Hicks has produced three adventure documentaries and is an ambassador for Bremont Watches.

==Expeditions==
===North Atlantic Solo - 2005 (Virgin Row)===
In 2005 at the age of 23, after 124 days at sea Hicks became the first person to row from America to England solo and the youngest person to row any ocean solo. Hicks was welcomed into Falmouth harbour by Prince William of Wales and Richard Branson. This was made into a documentary, called Virgin Row after its sponsors; it won first prize in the Moscow Film Festival's adventure category.

For this voyage Hicks was also awarded the Peter Bird Trophy for Tenacity and endurance at the Dijon Adventure Film Festival.

===Tasman Sea 2009 – (Virgin Global Row)===
In 2009 Hicks made an attempt to be the first person to row solo around the world. The voyage was unsuccessful due to boat problems and instead he became the first to row from Tasmania to New Zealand after 96 days alone at sea. A film of this project was produced by Hicks and director George Olver, titled Tenacity on the Tasman, which was screened at the Odeon Leicester Square in 2009.

===Southern Ocean and Antarctic sailing===
Hicks has sailed extensively in the Southern Ocean, often working aboard the expedition yacht Pelagic Australis which regularly visits Cape Horn, the Antarctic peninsula, the Falklands and South Georgia. In 2008 he was part of the National Geographic Oceans 8 expedition to document climate change in the Antarctic aboard Pelagic Australis as part of a team led by American writer and film maker Jon Bowermaster.

===Shetland Bus Memorial Expedition 2011 and 2012===
Between 2011 and 2013 Hicks was involved with several long distance sea kayak crossings. The first, in memory of the World War II Shetland Bus operation saw Hicks and teammates Mick Berwick and Patrick Winterton attempt to kayak unsupported from Shetland in Scotland 200 miles across to Bergen in Norway across the North Sea. The first two attempts were unsuccessful but Hicks and Winterton succeeded on their third attempt in a double sea kayak arriving in Bergen after 68 hours at sea.

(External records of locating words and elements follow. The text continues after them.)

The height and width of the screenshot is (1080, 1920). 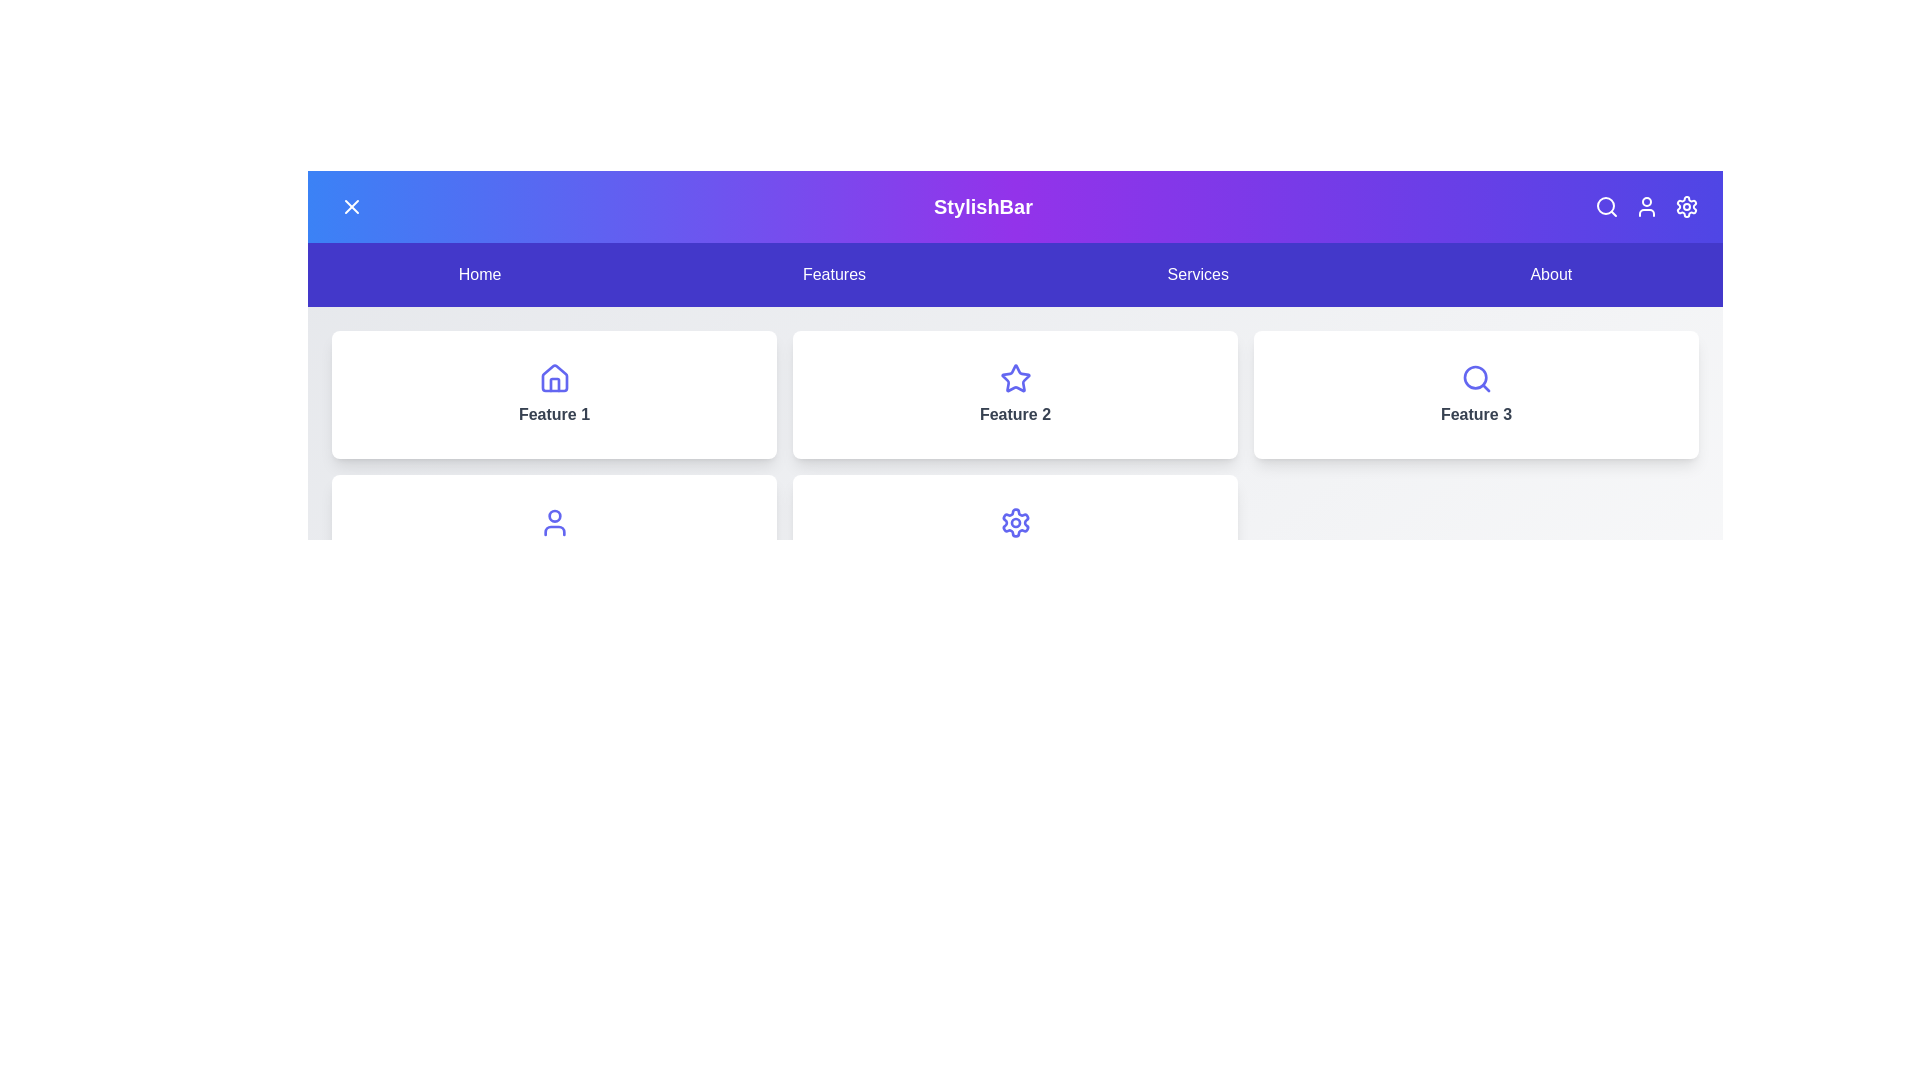 What do you see at coordinates (480, 274) in the screenshot?
I see `the navigation link labeled Home` at bounding box center [480, 274].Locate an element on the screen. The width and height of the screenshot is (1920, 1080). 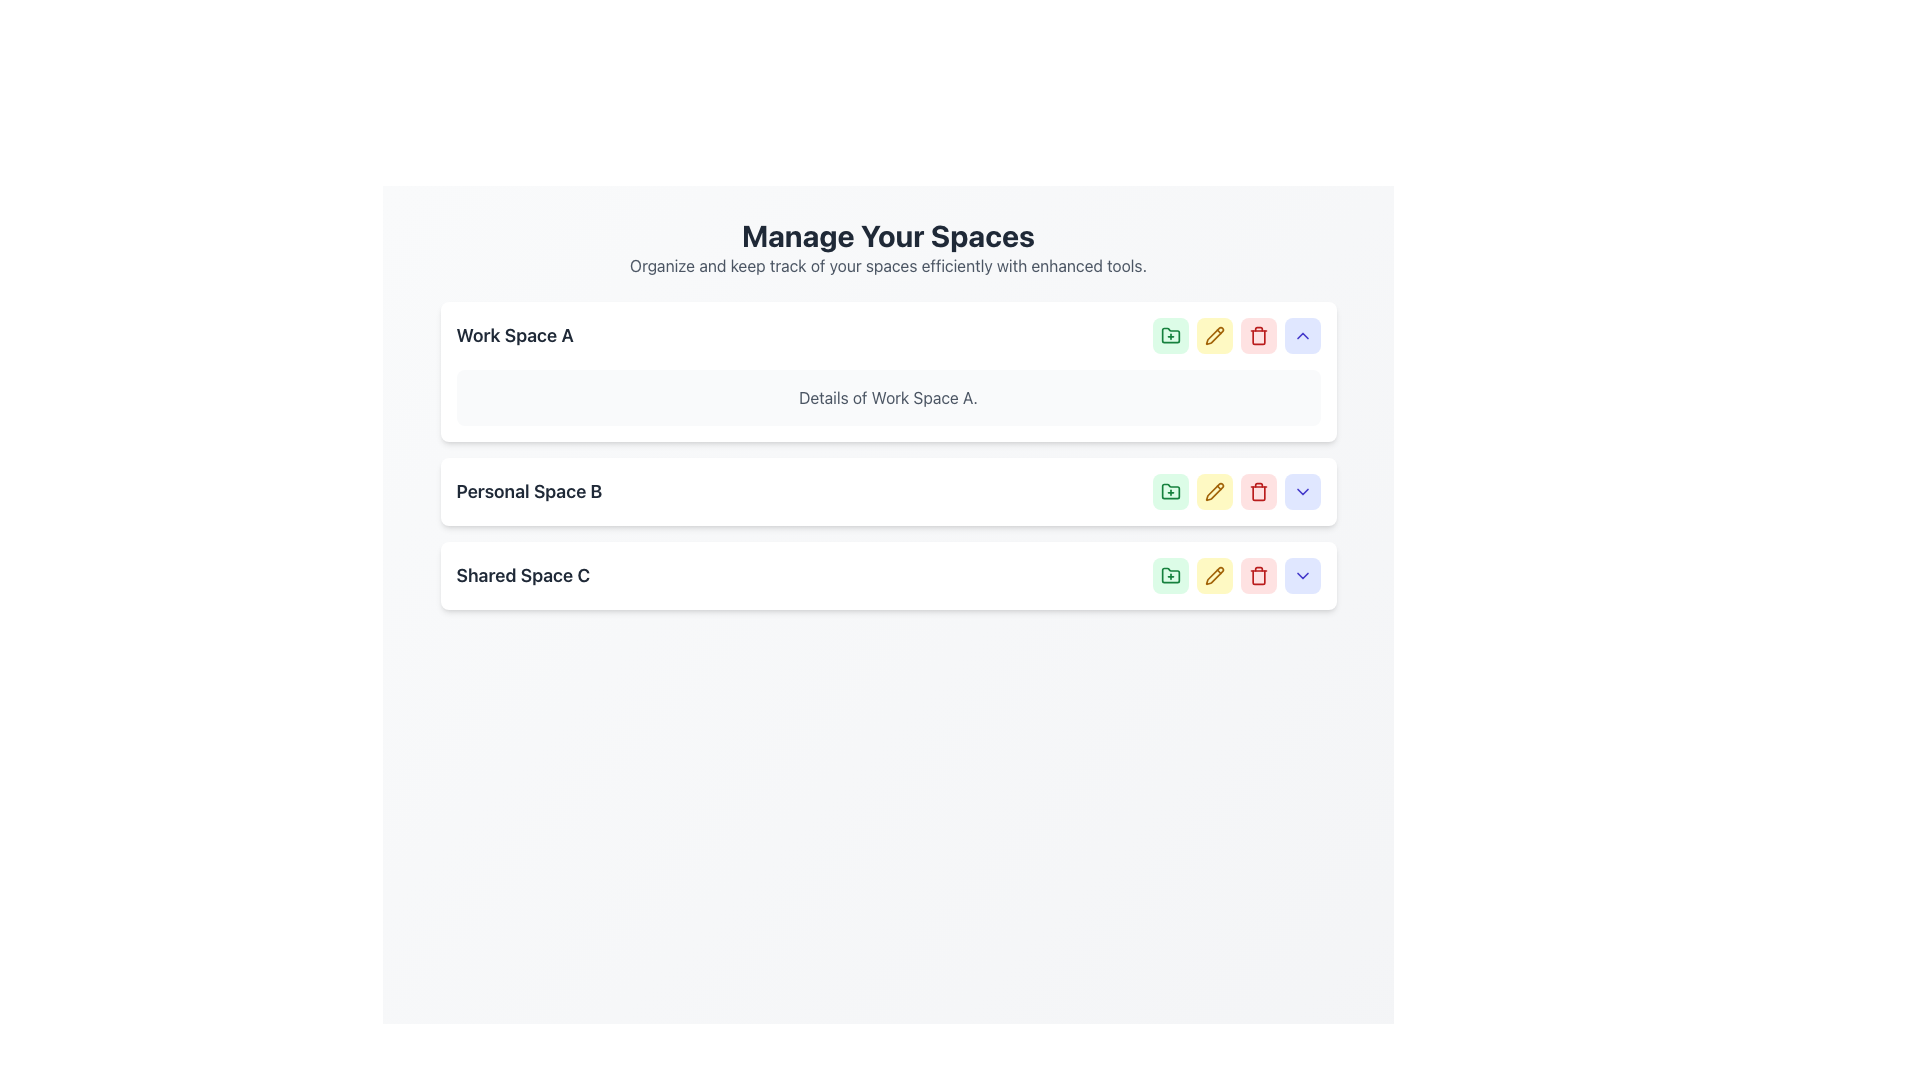
the header element titled 'Manage Your Spaces' that contains supporting text for organizing spaces is located at coordinates (887, 246). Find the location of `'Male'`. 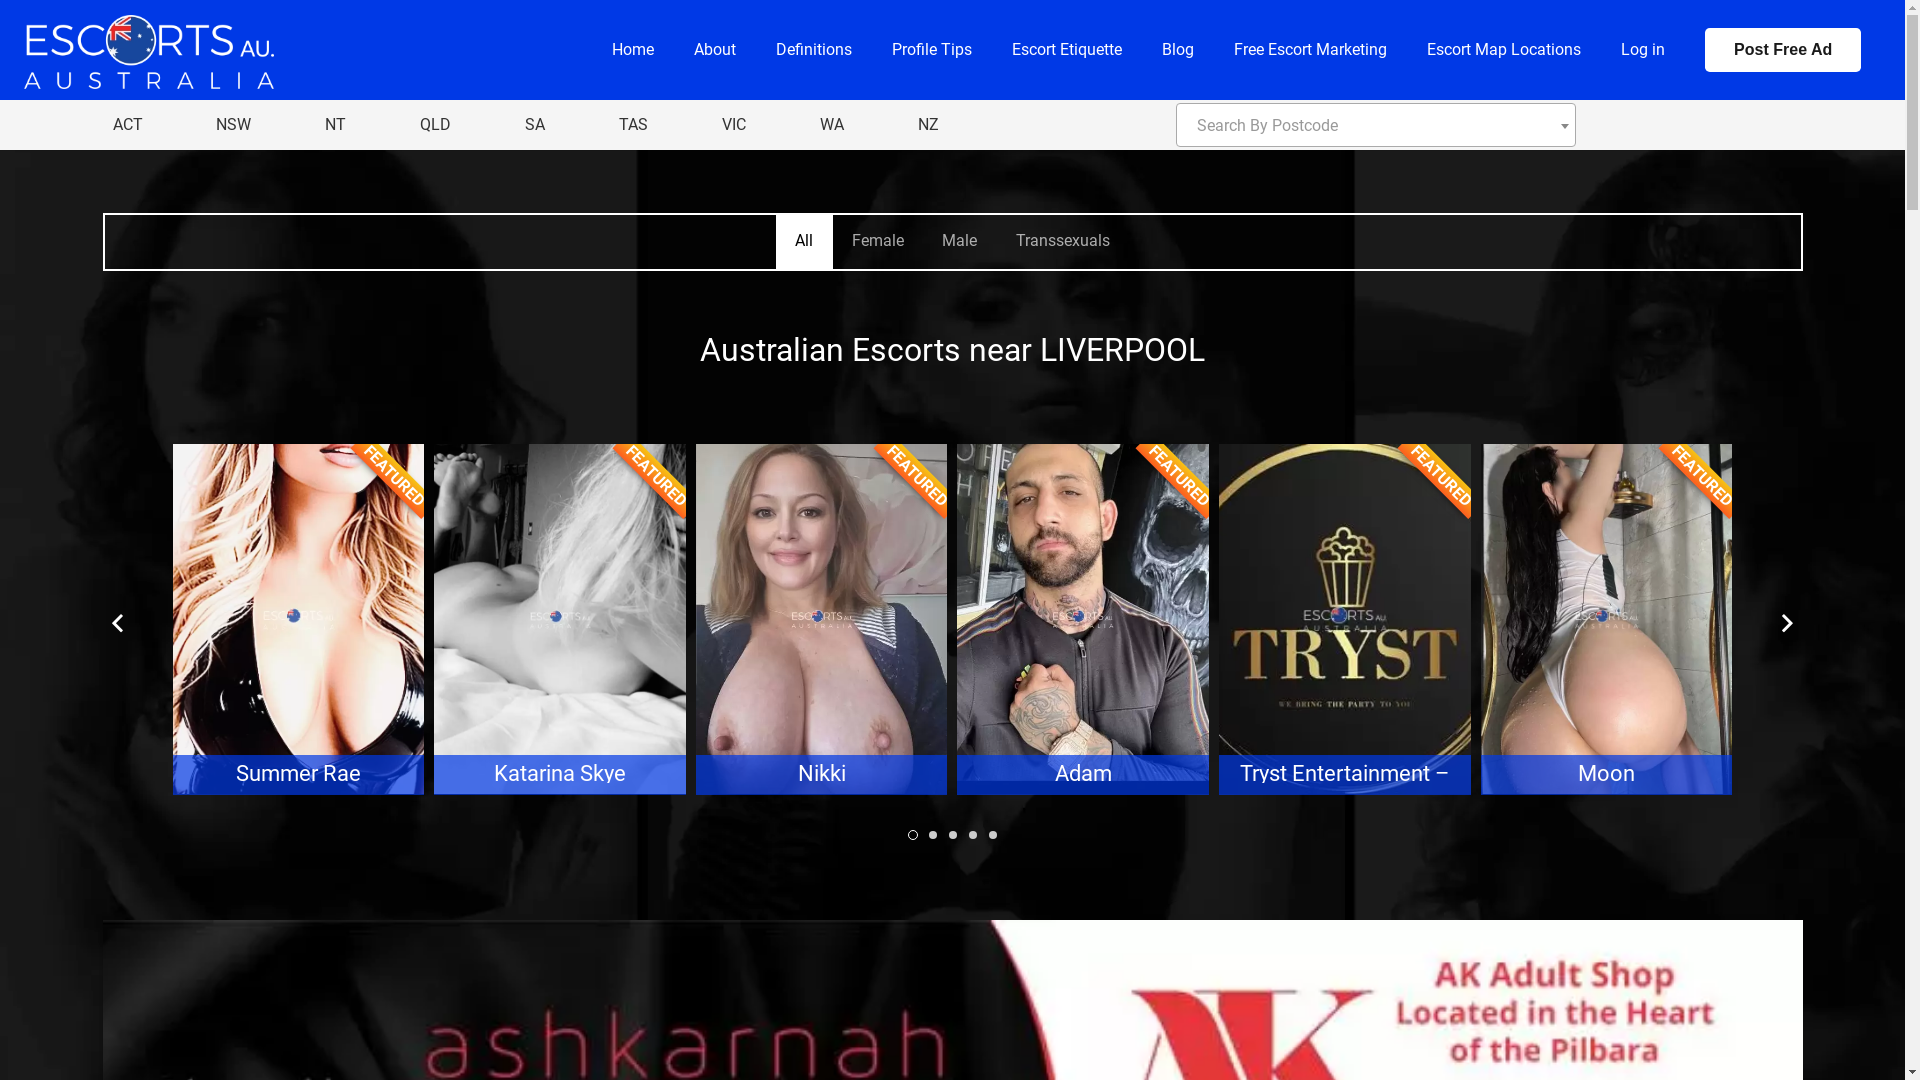

'Male' is located at coordinates (958, 241).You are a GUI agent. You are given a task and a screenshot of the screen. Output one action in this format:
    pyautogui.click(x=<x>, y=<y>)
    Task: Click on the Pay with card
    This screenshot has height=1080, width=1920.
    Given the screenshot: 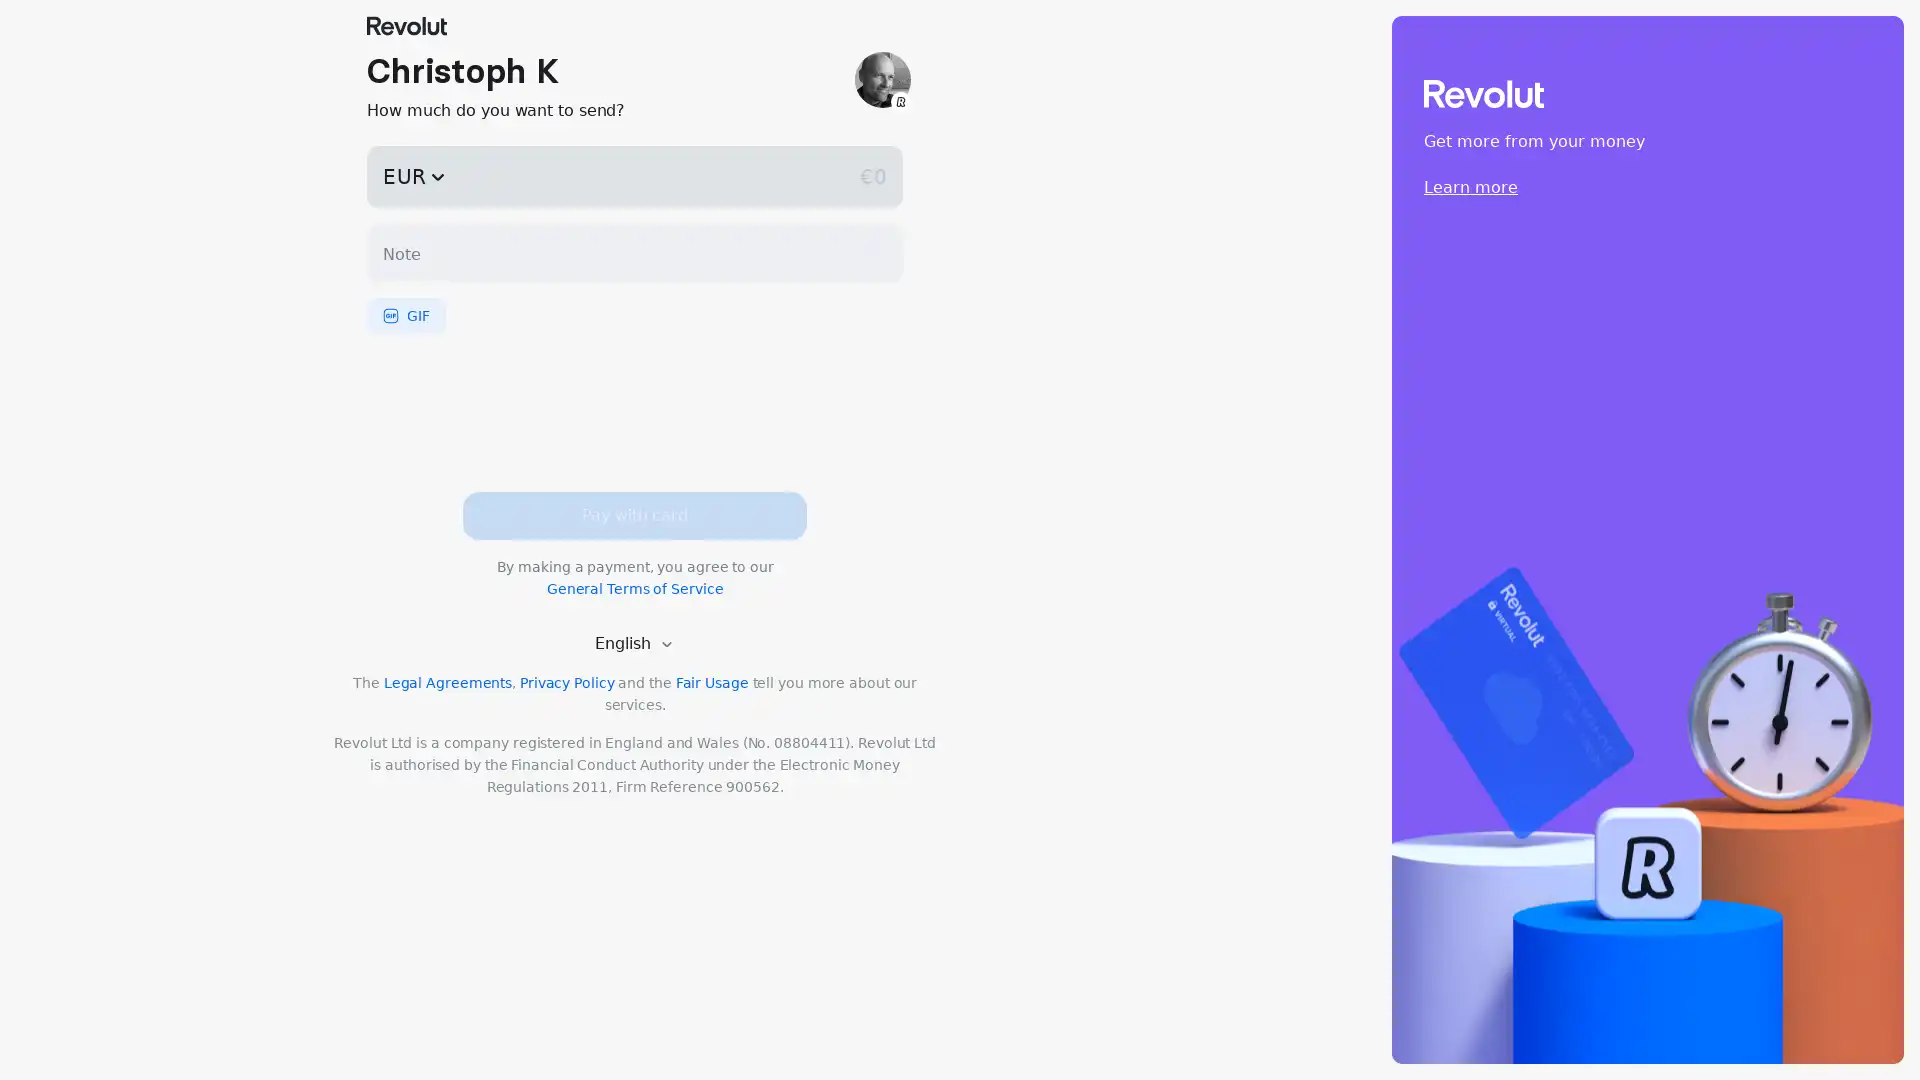 What is the action you would take?
    pyautogui.click(x=633, y=515)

===Engelandvaarders 2011===
Hicks also the joined the 2012 Engelandvaarder re-enactment expedition, a supported sea kayak crossing of the North Sea from Katwijk in the Netherlands to Sizewell in Suffolk. The 100 mile crossing took around 43 hours; only three of the six paddlers completed the journey, Hicks among them. This journey was to commemorate the Engelaandvaarders who had made the dangerous journey in World War II.

===Greenland to Scotland Challenge 2016===
In the summer of 2016 Hicks planned and led the 1500 mile Greenland to Scotland Challenge – the first kayak journey from Greenland to Scotland in modern times – in a bid to prove that the Inuit may have made the journey in the 17th century. The inspiration came from Norman Rogers book, Searching for the Finmen.

Hicks and his teammate George Bullard took 66 days to island hop, unsupported, from the ice pack just south of Greenland, back to Iceland, anti-clockwise around the north coast and then across to the Faroe Islands, before heading down to Scotland via North Rona. Red Bull Media house made a film of the journey, Voyage of the Finnmen. Hicks and Bullard were recovered by an Icelandic fishing boat warning them of an impending hurricane on their way across the ‘Devils Dancefloor’ to the Faroes. The pair then worked their passage back to Iceland as fisherman on board. After waiting for good weather on the Faroes for three weeks the paddlers had to take refuge on the remote Scottish Island of North Rona where they were stranded by a storm and forced to live off the land. On 4 September they landed in Scotland at Balnakeil Bay.

The story of the Greenland to Scotland Challenge was presented at the Royal Geographical Society on 22 November 2016.